** Opening Extracted data block **

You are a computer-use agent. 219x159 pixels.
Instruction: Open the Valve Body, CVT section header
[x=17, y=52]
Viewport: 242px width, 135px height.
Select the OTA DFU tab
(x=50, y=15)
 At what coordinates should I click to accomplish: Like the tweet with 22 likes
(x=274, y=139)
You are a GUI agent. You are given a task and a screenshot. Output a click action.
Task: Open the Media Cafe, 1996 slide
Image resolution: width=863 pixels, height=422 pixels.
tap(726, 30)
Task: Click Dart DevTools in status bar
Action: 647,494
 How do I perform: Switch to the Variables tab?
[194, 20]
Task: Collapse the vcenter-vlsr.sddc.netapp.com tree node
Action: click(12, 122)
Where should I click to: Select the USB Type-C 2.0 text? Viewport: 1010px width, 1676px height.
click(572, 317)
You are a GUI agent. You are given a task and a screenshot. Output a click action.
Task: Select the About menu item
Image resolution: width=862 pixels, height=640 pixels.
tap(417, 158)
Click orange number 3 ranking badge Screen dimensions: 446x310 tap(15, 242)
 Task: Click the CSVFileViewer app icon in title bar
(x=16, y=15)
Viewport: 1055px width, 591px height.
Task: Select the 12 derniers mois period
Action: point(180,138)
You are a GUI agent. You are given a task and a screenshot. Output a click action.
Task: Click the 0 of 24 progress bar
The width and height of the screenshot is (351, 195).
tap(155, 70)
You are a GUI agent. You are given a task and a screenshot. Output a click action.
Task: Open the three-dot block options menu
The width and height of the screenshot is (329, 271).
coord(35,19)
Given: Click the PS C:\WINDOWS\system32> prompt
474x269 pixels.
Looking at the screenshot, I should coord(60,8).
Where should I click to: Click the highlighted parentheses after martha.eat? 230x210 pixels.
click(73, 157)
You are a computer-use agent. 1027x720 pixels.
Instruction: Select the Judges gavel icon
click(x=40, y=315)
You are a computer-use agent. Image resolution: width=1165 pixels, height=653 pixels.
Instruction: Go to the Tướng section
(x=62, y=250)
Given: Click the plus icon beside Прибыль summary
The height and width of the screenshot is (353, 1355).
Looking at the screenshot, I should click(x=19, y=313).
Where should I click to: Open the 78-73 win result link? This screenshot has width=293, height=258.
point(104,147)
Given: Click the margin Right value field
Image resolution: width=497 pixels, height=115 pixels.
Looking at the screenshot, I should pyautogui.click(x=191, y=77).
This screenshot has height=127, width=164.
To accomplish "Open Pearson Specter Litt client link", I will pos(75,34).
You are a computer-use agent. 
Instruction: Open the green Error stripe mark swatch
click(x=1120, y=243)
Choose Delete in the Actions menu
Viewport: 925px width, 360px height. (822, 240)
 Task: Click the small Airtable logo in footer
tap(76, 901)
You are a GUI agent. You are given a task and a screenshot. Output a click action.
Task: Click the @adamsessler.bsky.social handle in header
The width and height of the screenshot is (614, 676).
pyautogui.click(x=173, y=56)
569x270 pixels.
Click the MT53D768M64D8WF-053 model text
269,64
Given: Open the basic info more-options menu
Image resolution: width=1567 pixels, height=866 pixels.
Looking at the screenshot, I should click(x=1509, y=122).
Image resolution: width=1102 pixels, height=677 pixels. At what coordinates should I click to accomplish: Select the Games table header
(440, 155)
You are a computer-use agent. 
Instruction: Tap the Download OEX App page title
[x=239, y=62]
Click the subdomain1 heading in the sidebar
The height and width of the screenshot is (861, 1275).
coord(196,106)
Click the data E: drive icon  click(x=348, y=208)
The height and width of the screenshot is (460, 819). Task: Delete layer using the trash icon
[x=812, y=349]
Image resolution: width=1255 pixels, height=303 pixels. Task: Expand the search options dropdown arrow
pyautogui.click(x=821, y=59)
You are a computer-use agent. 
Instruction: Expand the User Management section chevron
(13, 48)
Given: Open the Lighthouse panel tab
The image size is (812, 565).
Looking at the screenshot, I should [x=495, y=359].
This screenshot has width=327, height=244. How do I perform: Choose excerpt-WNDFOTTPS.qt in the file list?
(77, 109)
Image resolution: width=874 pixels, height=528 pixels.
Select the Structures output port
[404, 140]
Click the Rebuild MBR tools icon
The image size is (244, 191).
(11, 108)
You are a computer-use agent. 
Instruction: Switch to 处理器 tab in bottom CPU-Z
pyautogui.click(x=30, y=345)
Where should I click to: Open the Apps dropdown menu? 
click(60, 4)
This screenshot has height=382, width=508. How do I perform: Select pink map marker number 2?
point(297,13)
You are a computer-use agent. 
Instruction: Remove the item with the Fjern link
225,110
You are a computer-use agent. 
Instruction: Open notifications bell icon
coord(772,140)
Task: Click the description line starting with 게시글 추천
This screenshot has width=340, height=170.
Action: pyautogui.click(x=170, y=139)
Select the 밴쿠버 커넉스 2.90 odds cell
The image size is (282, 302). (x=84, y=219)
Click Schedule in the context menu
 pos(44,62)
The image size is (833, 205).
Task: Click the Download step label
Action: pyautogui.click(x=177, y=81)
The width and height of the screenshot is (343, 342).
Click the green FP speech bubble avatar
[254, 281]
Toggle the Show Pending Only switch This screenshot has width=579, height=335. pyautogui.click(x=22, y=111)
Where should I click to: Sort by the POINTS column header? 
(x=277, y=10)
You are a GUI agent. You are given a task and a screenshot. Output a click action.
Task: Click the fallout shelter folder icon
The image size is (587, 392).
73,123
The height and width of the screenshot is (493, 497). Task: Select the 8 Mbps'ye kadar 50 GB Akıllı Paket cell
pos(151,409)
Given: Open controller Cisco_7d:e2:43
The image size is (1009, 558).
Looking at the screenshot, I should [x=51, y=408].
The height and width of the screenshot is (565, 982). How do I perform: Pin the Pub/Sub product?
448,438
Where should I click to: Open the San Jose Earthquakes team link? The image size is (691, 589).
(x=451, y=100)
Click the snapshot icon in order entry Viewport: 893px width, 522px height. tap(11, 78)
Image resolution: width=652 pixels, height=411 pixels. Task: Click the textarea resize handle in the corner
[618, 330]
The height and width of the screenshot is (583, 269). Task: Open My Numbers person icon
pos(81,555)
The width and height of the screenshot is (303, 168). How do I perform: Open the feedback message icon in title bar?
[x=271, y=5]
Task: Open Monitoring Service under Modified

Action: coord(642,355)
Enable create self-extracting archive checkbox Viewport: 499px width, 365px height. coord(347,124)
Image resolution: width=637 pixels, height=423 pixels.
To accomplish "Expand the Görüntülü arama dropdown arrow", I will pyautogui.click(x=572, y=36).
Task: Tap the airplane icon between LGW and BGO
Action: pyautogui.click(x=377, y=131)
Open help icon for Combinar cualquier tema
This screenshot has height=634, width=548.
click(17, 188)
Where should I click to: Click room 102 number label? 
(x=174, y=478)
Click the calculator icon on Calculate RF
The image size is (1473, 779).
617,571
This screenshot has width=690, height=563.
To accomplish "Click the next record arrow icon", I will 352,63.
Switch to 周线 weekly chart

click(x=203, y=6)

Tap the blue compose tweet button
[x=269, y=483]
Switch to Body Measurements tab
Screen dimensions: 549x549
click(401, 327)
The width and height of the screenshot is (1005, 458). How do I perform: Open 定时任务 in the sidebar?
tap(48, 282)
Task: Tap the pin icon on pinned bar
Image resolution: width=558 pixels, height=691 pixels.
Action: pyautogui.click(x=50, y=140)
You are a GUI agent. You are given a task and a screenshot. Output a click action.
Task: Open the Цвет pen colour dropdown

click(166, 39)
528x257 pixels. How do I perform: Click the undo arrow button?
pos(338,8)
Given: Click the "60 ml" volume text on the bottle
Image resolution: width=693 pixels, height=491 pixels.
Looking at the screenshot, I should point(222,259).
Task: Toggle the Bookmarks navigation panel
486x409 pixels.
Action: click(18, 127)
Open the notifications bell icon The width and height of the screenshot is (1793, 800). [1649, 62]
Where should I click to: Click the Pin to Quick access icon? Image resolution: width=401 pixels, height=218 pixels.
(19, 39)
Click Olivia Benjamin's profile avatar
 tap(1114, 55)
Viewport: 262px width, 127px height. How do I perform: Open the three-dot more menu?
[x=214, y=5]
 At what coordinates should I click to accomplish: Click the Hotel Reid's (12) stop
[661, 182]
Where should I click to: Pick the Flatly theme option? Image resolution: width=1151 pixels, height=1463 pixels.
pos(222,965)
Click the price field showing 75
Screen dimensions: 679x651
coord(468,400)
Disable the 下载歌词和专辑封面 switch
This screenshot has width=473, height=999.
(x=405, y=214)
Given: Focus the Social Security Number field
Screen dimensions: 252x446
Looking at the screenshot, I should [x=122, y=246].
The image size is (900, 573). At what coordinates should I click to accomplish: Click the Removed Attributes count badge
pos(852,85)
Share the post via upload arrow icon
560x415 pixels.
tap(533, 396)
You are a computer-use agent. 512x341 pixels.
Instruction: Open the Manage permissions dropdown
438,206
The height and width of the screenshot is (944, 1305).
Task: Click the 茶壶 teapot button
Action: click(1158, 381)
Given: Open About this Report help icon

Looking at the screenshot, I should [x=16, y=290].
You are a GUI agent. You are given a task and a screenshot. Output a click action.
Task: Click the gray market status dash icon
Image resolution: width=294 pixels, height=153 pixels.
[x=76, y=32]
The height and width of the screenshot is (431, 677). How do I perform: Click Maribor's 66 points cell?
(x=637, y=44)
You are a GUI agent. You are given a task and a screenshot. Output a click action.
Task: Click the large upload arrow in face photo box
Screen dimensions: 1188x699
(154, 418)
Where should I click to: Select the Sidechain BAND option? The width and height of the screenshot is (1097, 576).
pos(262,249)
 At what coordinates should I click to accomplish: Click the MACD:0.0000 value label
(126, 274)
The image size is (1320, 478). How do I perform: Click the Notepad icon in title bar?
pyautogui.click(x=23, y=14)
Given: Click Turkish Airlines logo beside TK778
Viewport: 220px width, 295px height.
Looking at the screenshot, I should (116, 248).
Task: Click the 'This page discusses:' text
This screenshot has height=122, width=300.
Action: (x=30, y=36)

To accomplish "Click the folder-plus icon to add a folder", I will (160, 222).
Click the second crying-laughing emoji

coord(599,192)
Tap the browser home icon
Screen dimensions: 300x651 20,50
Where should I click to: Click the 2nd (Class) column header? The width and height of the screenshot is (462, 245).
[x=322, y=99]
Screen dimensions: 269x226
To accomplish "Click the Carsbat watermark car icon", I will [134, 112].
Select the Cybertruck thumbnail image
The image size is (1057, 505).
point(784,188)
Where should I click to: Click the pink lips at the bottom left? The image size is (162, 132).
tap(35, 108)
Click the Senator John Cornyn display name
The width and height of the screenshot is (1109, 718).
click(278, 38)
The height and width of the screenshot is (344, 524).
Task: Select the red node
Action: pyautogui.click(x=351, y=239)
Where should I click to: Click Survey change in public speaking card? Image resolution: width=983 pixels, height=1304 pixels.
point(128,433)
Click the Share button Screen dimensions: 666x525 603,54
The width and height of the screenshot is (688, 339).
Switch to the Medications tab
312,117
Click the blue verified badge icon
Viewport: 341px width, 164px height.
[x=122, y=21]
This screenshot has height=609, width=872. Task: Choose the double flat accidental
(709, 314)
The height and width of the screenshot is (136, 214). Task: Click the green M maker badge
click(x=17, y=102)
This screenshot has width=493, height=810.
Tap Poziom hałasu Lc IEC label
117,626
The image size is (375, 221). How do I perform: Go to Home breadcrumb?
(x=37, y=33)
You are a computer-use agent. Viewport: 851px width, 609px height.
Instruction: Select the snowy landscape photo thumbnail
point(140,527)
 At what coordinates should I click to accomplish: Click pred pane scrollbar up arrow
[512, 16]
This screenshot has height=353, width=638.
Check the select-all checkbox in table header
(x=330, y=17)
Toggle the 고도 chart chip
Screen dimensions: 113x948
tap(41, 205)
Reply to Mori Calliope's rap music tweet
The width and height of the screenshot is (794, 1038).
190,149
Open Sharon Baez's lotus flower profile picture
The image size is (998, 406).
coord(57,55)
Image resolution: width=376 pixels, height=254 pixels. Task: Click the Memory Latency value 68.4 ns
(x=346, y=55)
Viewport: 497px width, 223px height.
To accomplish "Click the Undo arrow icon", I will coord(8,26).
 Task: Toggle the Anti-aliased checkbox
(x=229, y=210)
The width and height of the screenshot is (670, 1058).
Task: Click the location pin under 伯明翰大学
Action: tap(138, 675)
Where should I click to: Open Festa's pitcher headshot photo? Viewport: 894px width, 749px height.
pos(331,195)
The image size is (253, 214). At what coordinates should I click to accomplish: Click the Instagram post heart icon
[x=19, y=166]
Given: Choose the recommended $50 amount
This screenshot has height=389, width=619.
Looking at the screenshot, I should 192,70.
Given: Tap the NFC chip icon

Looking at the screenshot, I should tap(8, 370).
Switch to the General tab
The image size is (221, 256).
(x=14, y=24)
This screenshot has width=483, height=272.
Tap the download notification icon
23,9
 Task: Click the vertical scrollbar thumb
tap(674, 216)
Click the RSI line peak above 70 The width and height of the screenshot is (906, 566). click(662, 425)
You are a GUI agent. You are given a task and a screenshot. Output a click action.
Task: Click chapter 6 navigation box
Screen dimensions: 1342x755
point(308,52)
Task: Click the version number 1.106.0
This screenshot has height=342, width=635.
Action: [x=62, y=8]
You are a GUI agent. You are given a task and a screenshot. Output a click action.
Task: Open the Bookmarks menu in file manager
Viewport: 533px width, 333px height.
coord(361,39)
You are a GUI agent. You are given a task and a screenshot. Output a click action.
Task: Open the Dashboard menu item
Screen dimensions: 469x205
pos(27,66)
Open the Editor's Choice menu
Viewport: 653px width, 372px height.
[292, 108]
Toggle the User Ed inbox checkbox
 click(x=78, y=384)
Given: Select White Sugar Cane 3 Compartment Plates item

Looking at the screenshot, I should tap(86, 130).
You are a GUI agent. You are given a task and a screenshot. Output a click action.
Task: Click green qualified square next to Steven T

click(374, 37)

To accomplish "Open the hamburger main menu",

** Closing Extracted data block **

The response must consist solely of the number of lines in the listing above that contain "Bookmarks".

2